__Texte du document__
+--
Le sénateur Léger : C'est dangereux, mais bien.
M. Jules : C'est bien.
Le sénateur Léger : Cela rejoint probablement l'approche philosophique; je ne peux certainement pas contribuer à l'application de cette philosophie.
Un autre point, la géographie. Il n'y avait pas de géographie. Diriez-vous que les réserves qui ont été imposées sont catastrophiques d'un point de vue géographique?
M. Jules : La différence entre réserves canadiennes et réserves américaines est intéressante. Au départ, je ne savais pas qu'il y avait une différence entre les deux. Les réserves canadiennes, dans la plupart des cas, ont été créées là où elles se trouvent, comme dans le cas de Kamloops, parce que c'est là que les bandes indiennes passaient l'hiver. C'est là que se trouvaient nos maisons pour l'hiver. Cette réserve est l'endroit où nous avons toujours été. Pour ce qui est des réserves aux États-unis, vous êtes tous au courant du déchirement occasionné par le déplacement de tous ces peuples. Beaucoup ont été déracinés et envoyés ailleurs. L'importance géographique de ces terres est très importante. Dans le cas de Kamloops, nous savons que nous nous sommes toujours trouvés dans cet endroit et ce, depuis 4 500 ou 5 000 années. Il est terriblement important de raconter cette histoire.
+--
__Données disponibles__
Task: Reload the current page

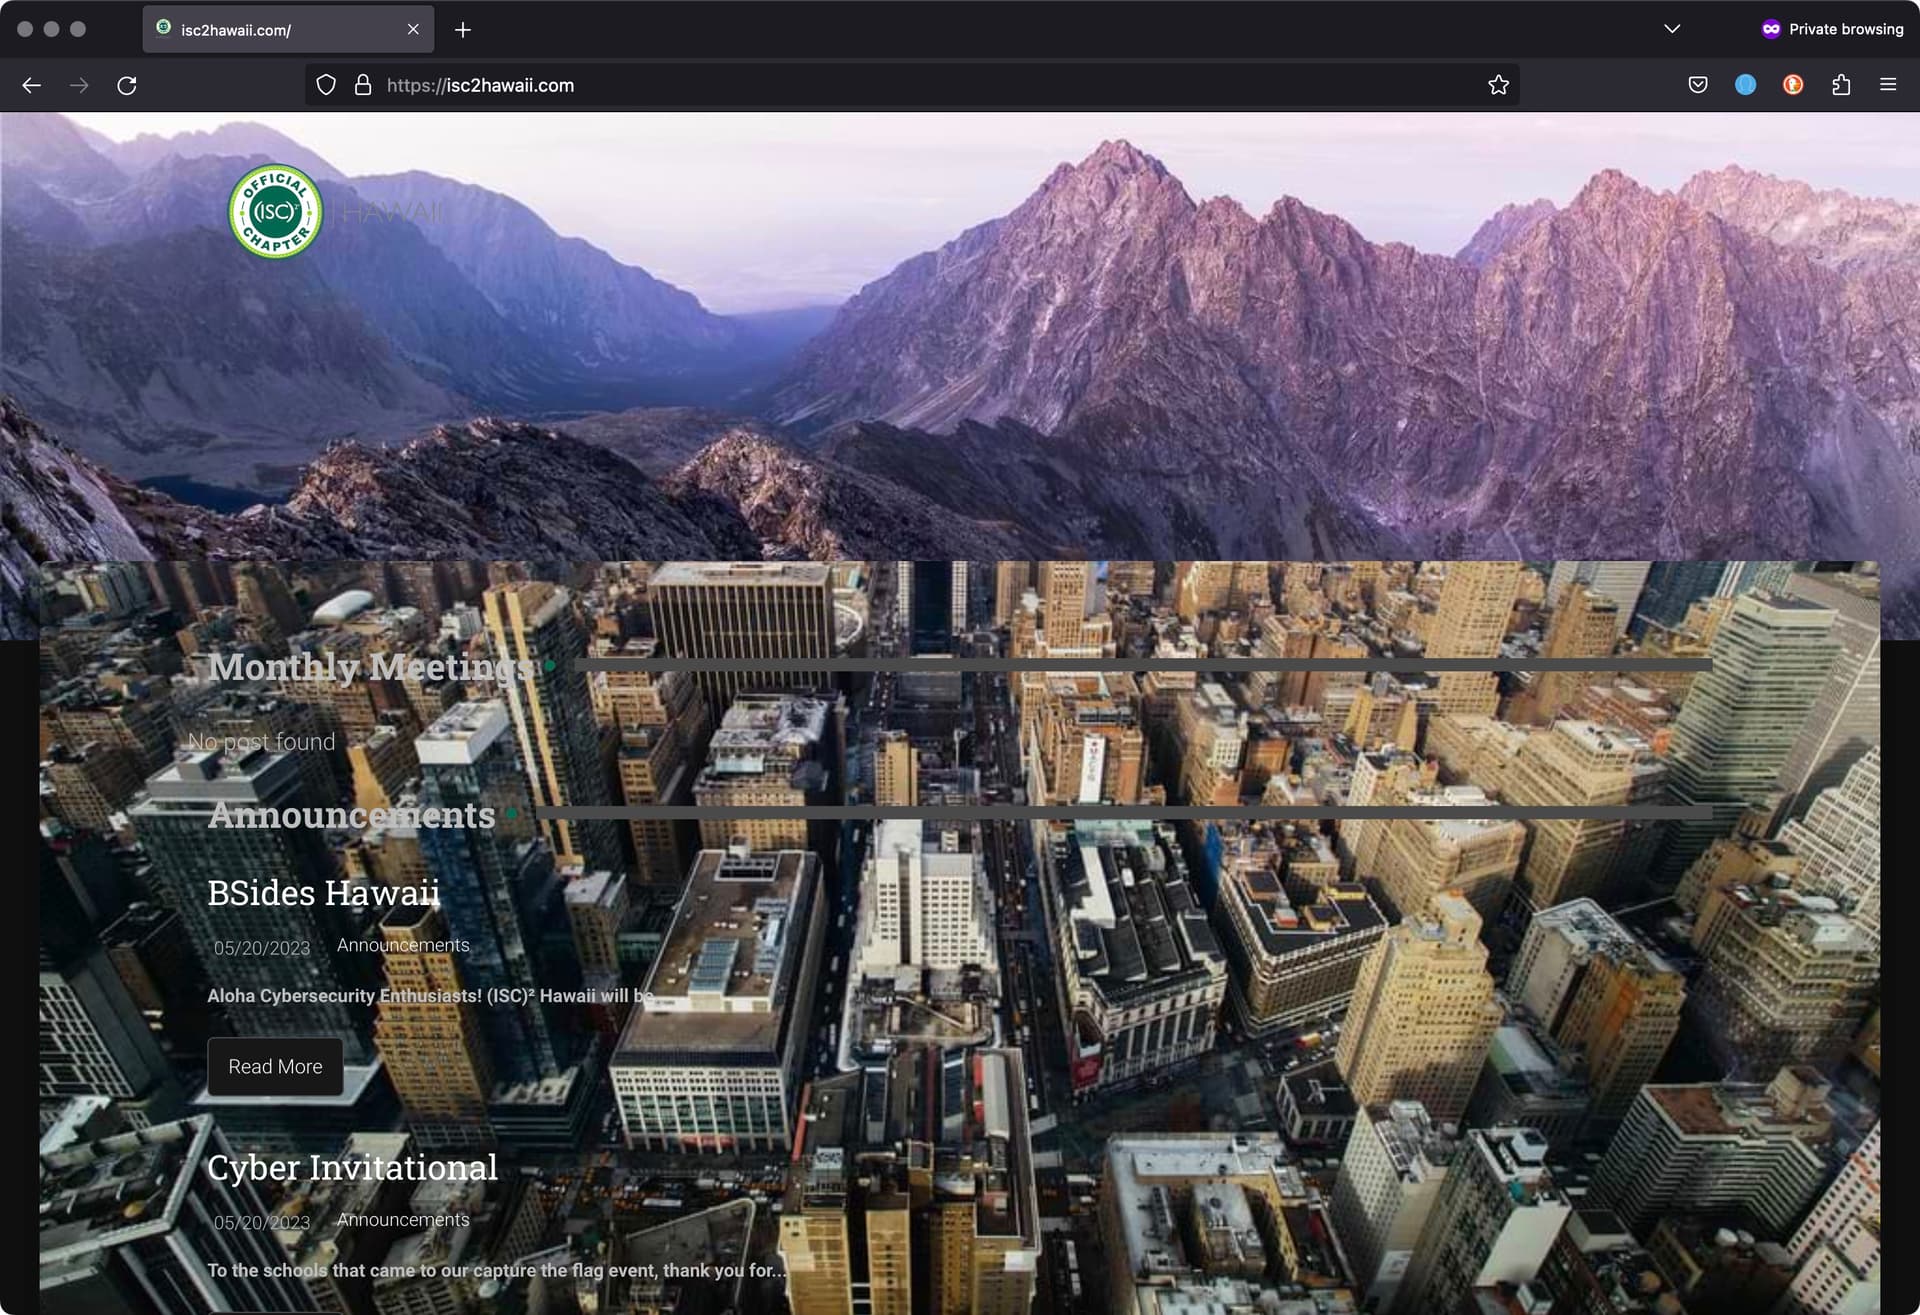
+--
__Tâches à faire__
1/ Recopiez le passage du texte du document en partant de « Le sénateur Léger : C'est » et en allant jusqu'à « de vue géographique? ».
2/ D'après le texte du document, depuis combien d'années M. Jules dit-il que son peuple se trouve à Kamloops ?
Les données n'ont rien à voir avec le texte du document.

__Réponses attendues__
1/
Le sénateur Léger : C'est dangereux, mais bien.
M. Jules : C'est bien.
Le sénateur Léger : Cela rejoint probablement l'approche philosophique; je ne peux certainement pas contribuer à l'application de cette philosophie.
Un autre point, la géographie. Il n'y avait pas de géographie. Diriez-vous que les réserves qui ont été imposées sont catastrophiques d'un point de vue géographique?

2/ Depuis 4 500 ou 5 000 années.